The defense bill, which must still be approved by the Bundestag, the lower house of parliament, would raise the number of German troops deployed in Afghanistan by a third to 1,300.
It also changes Germany’s military operations in Iraq. After their successful work training Kurdish Peshmerga forces in north, German forces would now also be stationed in Baghdad.
The cabinet’s decision implements an agreement on defense made by Merkel’s conservatives and the center-left SPD during negotiations about a re-run of the ‘grand coalition’ that ruled Germany since 2013.
It also includes a plan to add 100 more troops to Germany’s 1,000-strong deployment to a UN peacekeeping mission in Mali in order to meet increased maintenance needs and Germany’s new responsibility for a military base in Gao.
The decision to increase German military presence in Afghanistan comes against a backdrop of increased violence there and a new peace initiative launched by Afghan President Ashraf Ghani.
Defence Minister Ursula von der Leyen told broadcaster ARD the move should be matched with accelerated reforms by Kabul. She warned the mission would likely extend for some time.
“We need patience and a long breath, without question,” von der Leyen told ARD, citing a history of progress and setbacks in Afghanistan in recent years.
She praised the military’s success in training the Peshmerga, adding, “That is moving to a different level now,” von der Leyen said.
In addition, the cabinet backed the continuation of surveillance and refueling flights by the German military in support of allied efforts to fight Islamic State, as well as AWACs flights carried out on behalf of NATO.
Germany has carried out limited engagements abroad since World War Two, focusing mainly on training , surveillance, medical rescue and peacekeeping, although it participated in the 1999 air offensive on what was then Yugoslavia.

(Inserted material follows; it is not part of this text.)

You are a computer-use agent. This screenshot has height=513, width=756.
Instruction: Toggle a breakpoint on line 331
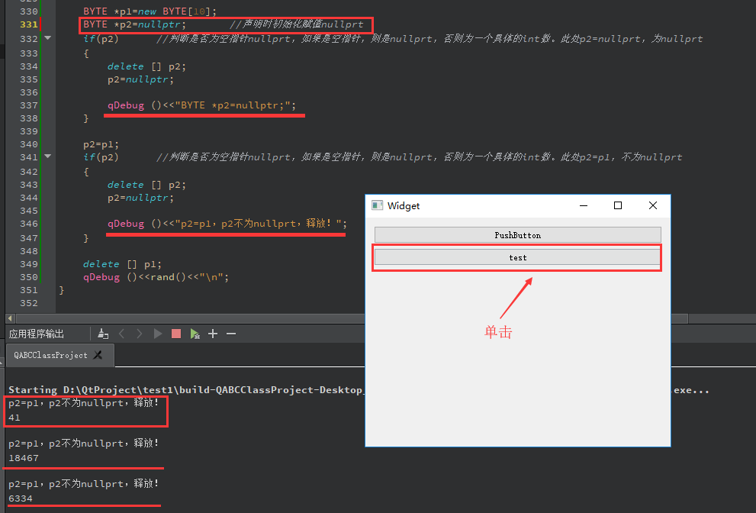(11, 25)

The minister acknowledged shortfalls in military equipment and personnel disclosed in a critical report last week, but said troops headed on overseas missions like those in Iraq and Afghanistan would be adequately equipped.
The new governing coalition has already agreed to add 10 billion euros to the military budget over the next four years, but von der Leyen has said further increases will be needed to rebuild the German military after years of spending cuts.